• What is required:
Where the string "agent" shows up in a line of the records, copy that line.

Pixel coordinate grounding data:
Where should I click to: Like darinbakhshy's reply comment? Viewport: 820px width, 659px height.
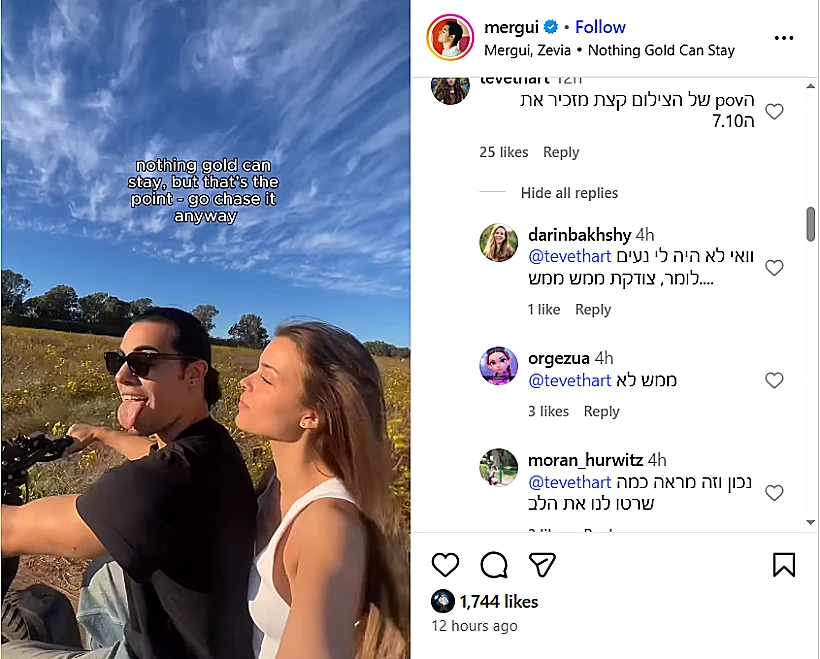pyautogui.click(x=774, y=268)
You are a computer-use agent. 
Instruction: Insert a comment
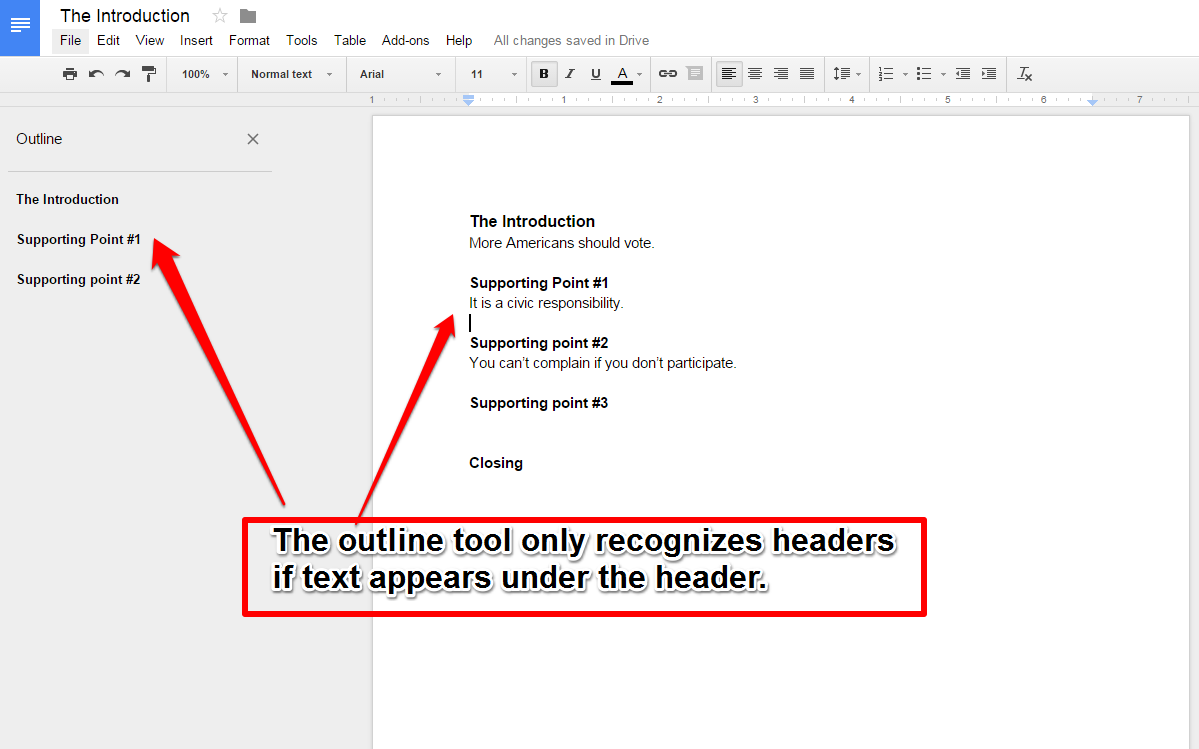(694, 73)
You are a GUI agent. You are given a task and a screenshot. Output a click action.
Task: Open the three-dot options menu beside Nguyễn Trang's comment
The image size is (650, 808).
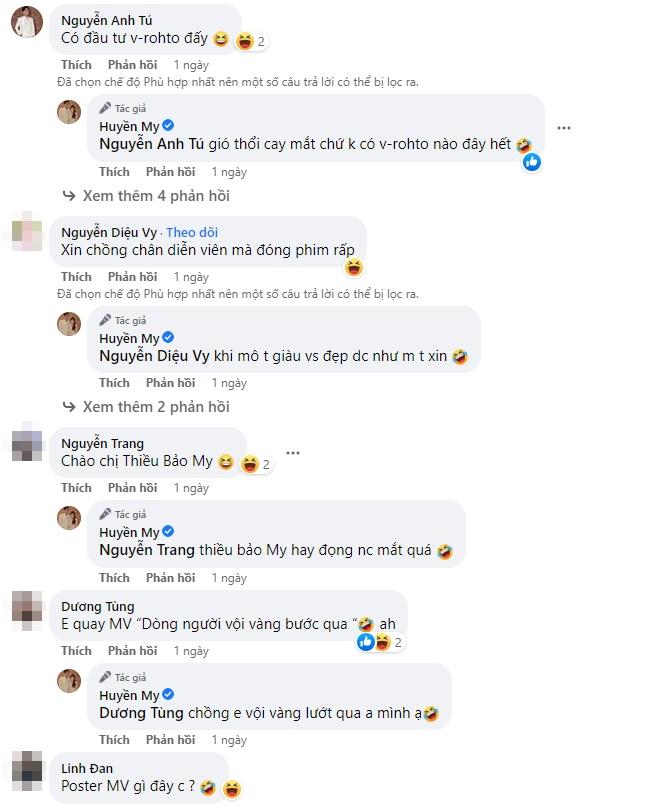click(293, 452)
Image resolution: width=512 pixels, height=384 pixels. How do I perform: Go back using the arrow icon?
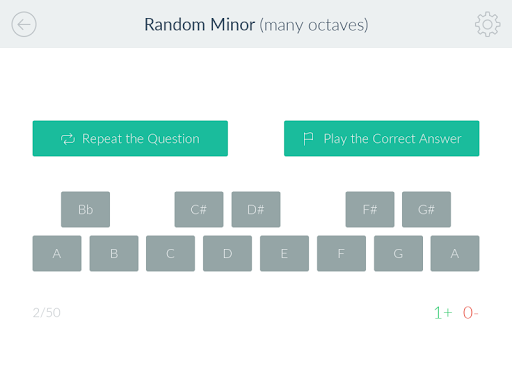point(24,24)
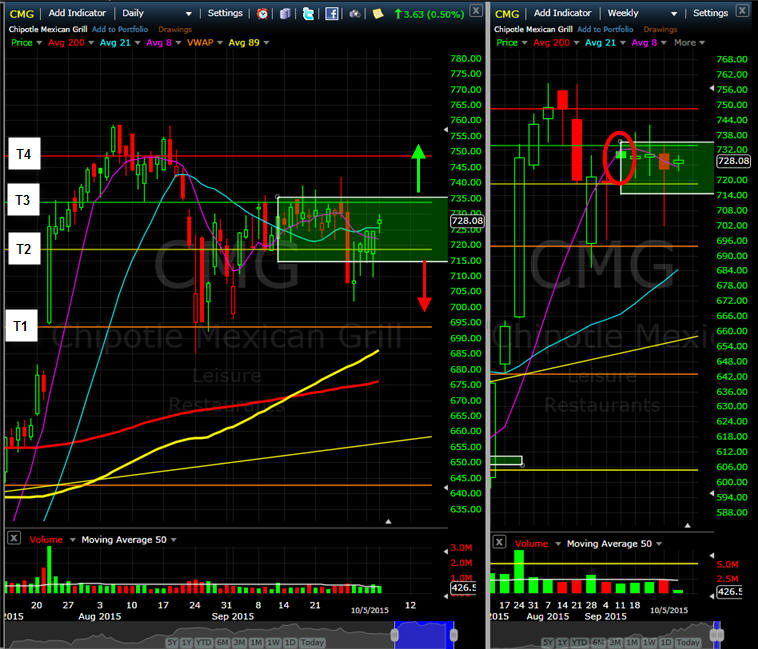
Task: Click the camera snapshot icon
Action: (355, 14)
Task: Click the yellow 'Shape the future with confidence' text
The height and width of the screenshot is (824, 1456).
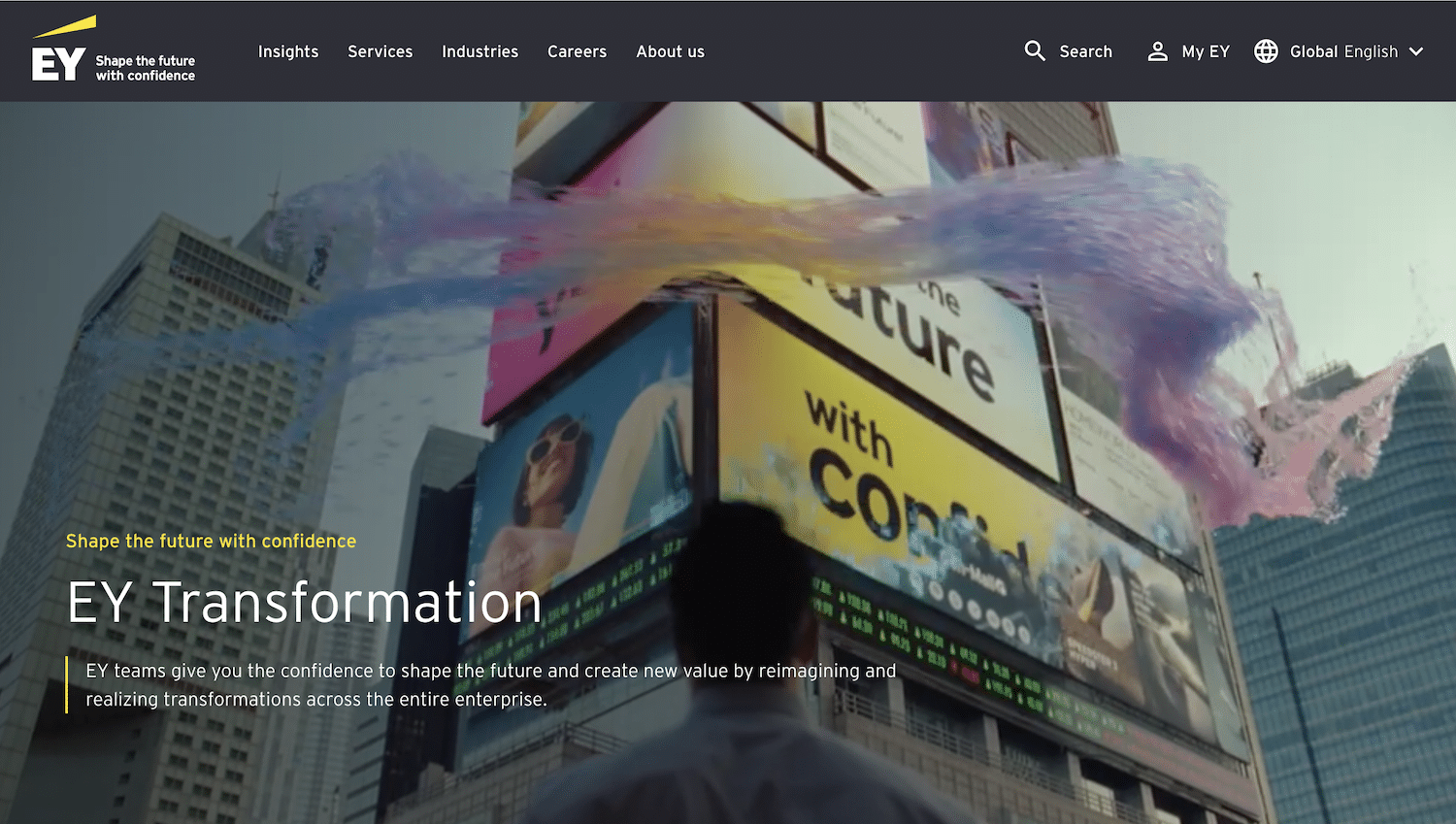Action: 211,542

• Response box:
You are a computer-use agent. 
You are a GUI agent. You are given a task and a screenshot. Output a click action.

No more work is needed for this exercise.